## DIRECTIVE 1
Please transcribe part of the record-matching claims, beginning at the words "3. The method" and stopping after "non-matched confidence values.".
## DIRECTIVE 2
According to the record-matching claims, what does the processor acquire for each mapping pair?

## SUPPLIED PASSAGE
^^^^
1. A method, comprising:
mapping, by a processor, master column identifiers to target column identifiers, each mapping identifying a unique pair for a particular master column identifier to a particular target column identifier;
acquiring, by the processor, a match confidence value and a no-match confidence value for each mapping pair;
comparing, by the processor, each mapping pair with its corresponding master data in a master data source to target data in a target data source using each mapping pair's match confidence value and non-match confidence value; and
generating, by the processor, matched records in a matched pool, non-matched records from the master data source in a non-matched pool, and potential matched records a potential matched pool based on the comparison.
2. The method of claim 1 further comprising, identifying, by the processor, duplicate records in the master data source in a duplicate pool.
3. The method of claim 2 further comprising, presenting, by the processor, the pools with record, column, and source identifiers in a display associated with the processor.
4. The method of claim 1 further comprising, providing, by the processor, user information, status information, and summary metrics relevant to the processing to a dashboard service accessible to an administrator.
5. The method of claim 1 further comprising, providing, by the processor the mapping and acquiring processing as a graphical user interface to a user to provide selections.
6. The method of claim 1, wherein acquiring further includes assigning score values based on ranges associated with a comparison operator to the matched confidence values and the non-matched confidence values.
^^^^
## COLLECTED MATERIAL
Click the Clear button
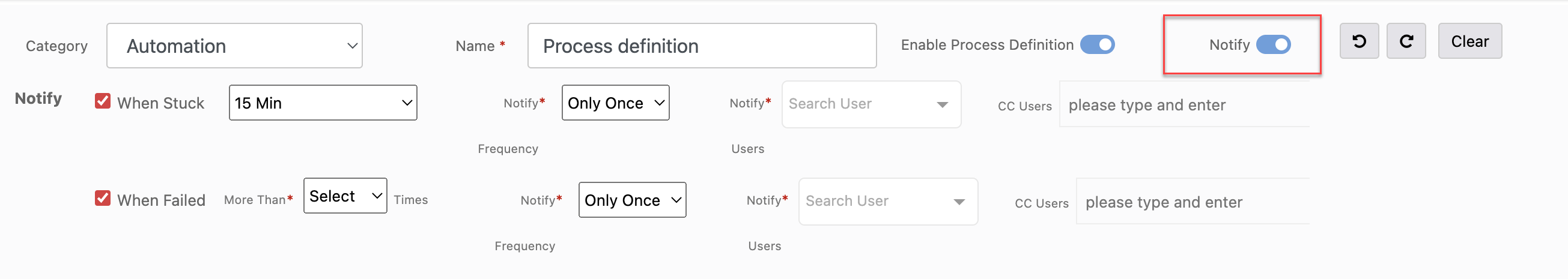The width and height of the screenshot is (1568, 279). click(x=1469, y=41)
^^^^
## RIGHT ANSWER 1
3. The method of claim 2 further comprising, presenting, by the processor, the pools with record, column, and source identifiers in a display associated with the processor.
4. The method of claim 1 further comprising, providing, by the processor, user information, status information, and summary metrics relevant to the processing to a dashboard service accessible to an administrator.
5. The method of claim 1 further comprising, providing, by the processor the mapping and acquiring processing as a graphical user interface to a user to provide selections.
6. The method of claim 1, wherein acquiring further includes assigning score values based on ranges associated with a comparison operator to the matched confidence values and the non-matched confidence values.

## RIGHT ANSWER 2
A match confidence value and a no-match confidence value.